_WORK INSTRUCTION_.
Repeat the stretch of entries below from the line with "Screen dimensions: 1200x800" through the line with "You are a computer-use agent. Viewport: 800px". Include both ends and add nothing.

(Beginning of INPUT FOR THIS TASK)

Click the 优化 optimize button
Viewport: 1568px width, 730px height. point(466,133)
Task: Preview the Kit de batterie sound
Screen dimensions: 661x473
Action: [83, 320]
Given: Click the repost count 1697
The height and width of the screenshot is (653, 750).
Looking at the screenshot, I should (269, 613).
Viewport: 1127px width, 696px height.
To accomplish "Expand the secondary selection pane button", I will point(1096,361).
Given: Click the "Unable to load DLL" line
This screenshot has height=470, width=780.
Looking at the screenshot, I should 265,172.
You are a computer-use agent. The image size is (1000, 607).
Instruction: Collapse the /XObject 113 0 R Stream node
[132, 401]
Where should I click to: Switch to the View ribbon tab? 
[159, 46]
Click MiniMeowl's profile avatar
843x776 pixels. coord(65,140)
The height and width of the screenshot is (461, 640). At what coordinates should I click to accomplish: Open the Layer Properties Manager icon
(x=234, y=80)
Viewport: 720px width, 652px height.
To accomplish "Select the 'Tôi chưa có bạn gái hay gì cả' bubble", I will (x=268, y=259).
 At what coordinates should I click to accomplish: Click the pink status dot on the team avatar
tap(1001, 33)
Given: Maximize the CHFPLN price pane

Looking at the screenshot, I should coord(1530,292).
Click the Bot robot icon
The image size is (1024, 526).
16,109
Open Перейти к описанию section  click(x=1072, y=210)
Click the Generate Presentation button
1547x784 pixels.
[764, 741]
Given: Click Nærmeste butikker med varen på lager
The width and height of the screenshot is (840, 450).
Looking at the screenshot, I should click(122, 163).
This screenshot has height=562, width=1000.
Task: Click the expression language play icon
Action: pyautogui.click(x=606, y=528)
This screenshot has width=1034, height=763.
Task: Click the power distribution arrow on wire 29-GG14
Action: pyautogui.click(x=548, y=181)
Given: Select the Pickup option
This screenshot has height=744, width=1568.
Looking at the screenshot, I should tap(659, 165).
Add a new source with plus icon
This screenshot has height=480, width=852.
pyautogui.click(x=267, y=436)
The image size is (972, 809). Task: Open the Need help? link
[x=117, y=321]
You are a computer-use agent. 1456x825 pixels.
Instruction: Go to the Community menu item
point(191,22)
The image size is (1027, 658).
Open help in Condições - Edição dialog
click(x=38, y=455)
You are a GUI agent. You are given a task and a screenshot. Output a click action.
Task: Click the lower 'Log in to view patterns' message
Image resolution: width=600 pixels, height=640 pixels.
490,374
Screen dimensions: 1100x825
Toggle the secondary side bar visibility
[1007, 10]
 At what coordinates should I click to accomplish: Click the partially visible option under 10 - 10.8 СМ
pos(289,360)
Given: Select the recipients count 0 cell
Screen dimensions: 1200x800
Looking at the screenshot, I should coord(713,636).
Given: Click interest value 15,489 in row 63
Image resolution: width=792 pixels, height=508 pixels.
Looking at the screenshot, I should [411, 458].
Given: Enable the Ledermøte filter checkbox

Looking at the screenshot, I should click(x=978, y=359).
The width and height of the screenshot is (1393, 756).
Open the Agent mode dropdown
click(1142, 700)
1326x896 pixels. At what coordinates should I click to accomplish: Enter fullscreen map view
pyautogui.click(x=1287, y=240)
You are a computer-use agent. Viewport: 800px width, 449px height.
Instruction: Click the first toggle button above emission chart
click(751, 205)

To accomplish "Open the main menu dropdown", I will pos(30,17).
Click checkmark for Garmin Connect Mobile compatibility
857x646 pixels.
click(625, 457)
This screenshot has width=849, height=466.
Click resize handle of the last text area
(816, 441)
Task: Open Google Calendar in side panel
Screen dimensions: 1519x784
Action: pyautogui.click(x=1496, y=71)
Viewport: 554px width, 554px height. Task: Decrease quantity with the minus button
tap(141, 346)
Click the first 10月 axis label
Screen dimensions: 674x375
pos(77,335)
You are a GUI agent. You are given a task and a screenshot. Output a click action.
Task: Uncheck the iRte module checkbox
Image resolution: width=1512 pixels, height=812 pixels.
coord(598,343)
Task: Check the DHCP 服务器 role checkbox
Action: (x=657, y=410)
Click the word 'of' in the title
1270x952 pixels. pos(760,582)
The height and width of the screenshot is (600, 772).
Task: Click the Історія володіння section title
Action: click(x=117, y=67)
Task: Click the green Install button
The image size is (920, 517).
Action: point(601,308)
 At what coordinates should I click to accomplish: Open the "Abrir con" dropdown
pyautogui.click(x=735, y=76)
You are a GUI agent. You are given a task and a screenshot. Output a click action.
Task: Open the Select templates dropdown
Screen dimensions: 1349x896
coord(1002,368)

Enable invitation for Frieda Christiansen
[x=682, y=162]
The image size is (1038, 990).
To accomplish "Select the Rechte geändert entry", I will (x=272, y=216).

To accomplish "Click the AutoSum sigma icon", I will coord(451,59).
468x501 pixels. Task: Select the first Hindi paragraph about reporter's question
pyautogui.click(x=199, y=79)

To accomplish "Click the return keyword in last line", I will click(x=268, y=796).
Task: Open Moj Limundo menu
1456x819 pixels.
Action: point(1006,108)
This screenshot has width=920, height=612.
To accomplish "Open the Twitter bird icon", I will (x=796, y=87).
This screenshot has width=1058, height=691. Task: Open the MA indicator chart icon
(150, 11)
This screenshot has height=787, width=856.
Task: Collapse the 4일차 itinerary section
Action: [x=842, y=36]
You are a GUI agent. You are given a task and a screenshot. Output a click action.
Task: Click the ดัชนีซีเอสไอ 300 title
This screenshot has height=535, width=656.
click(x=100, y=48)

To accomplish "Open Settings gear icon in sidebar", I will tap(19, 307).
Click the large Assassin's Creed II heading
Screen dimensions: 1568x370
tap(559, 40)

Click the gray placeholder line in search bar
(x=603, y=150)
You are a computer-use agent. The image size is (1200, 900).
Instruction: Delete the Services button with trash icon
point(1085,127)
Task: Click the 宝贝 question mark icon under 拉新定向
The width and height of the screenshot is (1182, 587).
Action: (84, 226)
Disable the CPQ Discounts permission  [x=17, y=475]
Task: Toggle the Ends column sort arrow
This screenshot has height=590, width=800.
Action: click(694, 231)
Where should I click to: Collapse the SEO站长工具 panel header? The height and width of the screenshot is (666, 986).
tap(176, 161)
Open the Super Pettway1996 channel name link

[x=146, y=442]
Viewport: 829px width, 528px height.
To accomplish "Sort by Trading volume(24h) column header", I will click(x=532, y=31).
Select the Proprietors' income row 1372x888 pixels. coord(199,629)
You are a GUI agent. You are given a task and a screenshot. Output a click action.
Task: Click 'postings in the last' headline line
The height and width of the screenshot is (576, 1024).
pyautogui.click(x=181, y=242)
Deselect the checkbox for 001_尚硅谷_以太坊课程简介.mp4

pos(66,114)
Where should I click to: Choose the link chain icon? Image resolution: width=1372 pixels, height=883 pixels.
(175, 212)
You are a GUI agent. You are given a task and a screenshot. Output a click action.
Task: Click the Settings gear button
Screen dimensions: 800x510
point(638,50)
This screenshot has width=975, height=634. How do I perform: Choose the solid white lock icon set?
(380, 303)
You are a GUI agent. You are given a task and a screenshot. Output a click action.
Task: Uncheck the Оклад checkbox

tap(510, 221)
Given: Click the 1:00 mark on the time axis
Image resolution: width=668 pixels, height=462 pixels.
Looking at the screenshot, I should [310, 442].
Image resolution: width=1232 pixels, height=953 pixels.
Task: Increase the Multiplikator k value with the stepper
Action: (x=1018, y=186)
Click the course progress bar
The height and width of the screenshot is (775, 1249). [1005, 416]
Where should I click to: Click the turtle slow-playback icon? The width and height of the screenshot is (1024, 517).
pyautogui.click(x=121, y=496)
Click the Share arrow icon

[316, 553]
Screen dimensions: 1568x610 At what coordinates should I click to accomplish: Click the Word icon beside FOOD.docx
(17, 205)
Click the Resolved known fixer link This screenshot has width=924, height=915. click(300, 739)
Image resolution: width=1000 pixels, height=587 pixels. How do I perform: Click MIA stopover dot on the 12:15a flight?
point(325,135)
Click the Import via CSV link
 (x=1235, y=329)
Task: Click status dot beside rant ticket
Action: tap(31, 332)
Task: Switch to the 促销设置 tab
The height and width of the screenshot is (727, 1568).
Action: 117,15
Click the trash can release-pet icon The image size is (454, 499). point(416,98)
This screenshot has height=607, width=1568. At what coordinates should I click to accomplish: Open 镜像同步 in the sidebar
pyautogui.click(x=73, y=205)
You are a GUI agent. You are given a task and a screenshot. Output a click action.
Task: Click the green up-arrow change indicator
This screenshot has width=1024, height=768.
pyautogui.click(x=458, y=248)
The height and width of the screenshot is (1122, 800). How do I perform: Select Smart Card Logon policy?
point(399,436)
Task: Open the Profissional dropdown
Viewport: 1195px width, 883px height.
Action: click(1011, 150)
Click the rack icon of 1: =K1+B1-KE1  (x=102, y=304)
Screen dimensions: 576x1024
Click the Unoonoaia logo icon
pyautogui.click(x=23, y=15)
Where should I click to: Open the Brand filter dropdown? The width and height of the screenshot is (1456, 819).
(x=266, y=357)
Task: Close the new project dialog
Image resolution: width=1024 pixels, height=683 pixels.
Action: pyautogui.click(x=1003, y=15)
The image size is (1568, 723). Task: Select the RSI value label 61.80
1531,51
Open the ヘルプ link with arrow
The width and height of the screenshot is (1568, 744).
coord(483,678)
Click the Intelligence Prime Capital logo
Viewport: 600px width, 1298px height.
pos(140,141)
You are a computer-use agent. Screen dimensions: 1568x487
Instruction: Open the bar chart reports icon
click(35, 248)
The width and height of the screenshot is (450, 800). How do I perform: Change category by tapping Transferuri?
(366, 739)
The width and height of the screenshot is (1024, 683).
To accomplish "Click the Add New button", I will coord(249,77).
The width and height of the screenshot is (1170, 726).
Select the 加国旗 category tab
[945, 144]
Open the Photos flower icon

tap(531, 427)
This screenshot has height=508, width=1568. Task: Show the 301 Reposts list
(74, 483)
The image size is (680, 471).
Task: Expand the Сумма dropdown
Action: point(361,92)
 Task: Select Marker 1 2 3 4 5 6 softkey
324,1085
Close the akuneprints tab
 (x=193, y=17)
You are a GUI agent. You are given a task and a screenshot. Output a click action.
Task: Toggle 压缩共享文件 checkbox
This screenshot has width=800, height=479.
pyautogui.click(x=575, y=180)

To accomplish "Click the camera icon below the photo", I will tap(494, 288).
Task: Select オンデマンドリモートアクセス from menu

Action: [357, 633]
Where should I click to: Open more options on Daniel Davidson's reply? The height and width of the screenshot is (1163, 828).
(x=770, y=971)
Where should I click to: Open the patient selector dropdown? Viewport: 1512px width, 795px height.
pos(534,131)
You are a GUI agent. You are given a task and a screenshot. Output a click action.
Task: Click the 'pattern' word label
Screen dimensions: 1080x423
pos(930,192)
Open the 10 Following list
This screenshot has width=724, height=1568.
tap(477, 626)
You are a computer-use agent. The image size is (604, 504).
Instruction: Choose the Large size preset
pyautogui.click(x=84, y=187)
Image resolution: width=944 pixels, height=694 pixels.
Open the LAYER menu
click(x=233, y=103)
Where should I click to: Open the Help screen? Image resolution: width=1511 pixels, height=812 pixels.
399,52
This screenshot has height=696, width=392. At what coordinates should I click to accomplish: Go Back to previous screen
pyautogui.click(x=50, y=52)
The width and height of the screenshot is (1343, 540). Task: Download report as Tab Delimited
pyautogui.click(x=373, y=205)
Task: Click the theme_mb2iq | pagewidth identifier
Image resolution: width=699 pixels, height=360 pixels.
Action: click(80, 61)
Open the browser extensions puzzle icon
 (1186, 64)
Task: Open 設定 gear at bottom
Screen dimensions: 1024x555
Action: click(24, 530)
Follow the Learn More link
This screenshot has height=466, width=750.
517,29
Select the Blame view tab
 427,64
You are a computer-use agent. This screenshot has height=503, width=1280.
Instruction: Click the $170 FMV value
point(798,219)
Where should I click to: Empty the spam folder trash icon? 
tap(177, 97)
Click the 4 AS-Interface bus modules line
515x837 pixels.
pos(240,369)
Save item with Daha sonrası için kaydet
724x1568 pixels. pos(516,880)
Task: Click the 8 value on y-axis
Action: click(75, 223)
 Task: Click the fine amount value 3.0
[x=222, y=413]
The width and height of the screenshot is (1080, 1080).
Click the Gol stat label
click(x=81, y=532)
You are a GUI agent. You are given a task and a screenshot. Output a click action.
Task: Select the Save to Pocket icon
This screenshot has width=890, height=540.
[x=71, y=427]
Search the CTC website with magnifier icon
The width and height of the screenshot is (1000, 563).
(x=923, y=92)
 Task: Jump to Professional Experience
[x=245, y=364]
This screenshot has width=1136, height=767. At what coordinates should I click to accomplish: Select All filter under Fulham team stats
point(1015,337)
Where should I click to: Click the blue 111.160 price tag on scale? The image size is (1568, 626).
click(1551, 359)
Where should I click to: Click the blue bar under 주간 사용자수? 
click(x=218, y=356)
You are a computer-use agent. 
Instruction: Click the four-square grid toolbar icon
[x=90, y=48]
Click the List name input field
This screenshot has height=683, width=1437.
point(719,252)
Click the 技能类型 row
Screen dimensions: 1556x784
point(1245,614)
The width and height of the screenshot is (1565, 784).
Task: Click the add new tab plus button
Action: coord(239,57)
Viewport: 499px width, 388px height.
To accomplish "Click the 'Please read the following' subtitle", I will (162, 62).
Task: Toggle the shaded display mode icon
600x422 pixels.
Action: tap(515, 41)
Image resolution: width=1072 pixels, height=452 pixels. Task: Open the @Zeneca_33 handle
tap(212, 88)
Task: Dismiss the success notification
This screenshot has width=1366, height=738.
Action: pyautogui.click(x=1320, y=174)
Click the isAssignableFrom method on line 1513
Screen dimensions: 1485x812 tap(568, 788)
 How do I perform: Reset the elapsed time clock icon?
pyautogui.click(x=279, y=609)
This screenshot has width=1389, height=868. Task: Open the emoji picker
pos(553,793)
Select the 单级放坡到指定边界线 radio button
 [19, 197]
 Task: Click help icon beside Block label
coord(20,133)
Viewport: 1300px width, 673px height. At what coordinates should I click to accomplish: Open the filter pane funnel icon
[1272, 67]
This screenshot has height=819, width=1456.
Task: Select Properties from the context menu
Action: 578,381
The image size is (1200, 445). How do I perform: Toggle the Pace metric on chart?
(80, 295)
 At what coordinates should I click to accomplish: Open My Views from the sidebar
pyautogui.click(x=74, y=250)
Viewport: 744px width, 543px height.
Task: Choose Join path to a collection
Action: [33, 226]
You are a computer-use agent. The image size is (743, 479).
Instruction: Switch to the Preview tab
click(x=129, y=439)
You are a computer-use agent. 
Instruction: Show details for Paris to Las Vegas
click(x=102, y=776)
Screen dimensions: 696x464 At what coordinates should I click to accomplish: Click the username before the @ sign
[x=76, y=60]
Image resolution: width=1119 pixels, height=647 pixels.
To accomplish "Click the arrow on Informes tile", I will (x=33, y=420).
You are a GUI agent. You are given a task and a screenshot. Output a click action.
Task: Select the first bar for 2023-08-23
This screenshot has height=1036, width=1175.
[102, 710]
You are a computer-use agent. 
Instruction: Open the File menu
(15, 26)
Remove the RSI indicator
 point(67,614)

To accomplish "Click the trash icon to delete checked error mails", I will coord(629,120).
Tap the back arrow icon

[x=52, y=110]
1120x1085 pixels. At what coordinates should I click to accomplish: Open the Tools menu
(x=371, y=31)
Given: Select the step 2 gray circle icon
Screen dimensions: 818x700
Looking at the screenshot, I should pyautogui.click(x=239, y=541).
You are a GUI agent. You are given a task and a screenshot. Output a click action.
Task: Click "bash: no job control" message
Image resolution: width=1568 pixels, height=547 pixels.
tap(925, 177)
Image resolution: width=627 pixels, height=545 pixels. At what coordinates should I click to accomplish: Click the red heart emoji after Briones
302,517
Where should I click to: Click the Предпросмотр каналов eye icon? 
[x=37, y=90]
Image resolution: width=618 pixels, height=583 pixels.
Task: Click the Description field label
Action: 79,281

(End of INPUT FOR THIS TASK)

_RESPONSE AREA_.
Screen dimensions: 1200x800
Looking at the screenshot, I should coord(713,636).
Given: Click interest value 15,489 in row 63
Image resolution: width=792 pixels, height=508 pixels.
Looking at the screenshot, I should [411, 458].
Given: Enable the Ledermøte filter checkbox

Looking at the screenshot, I should click(x=978, y=359).
The width and height of the screenshot is (1393, 756).
Open the Agent mode dropdown
click(1142, 700)
1326x896 pixels. At what coordinates should I click to accomplish: Enter fullscreen map view
pyautogui.click(x=1287, y=240)
You are a computer-use agent. Viewport: 800px width, 449px height.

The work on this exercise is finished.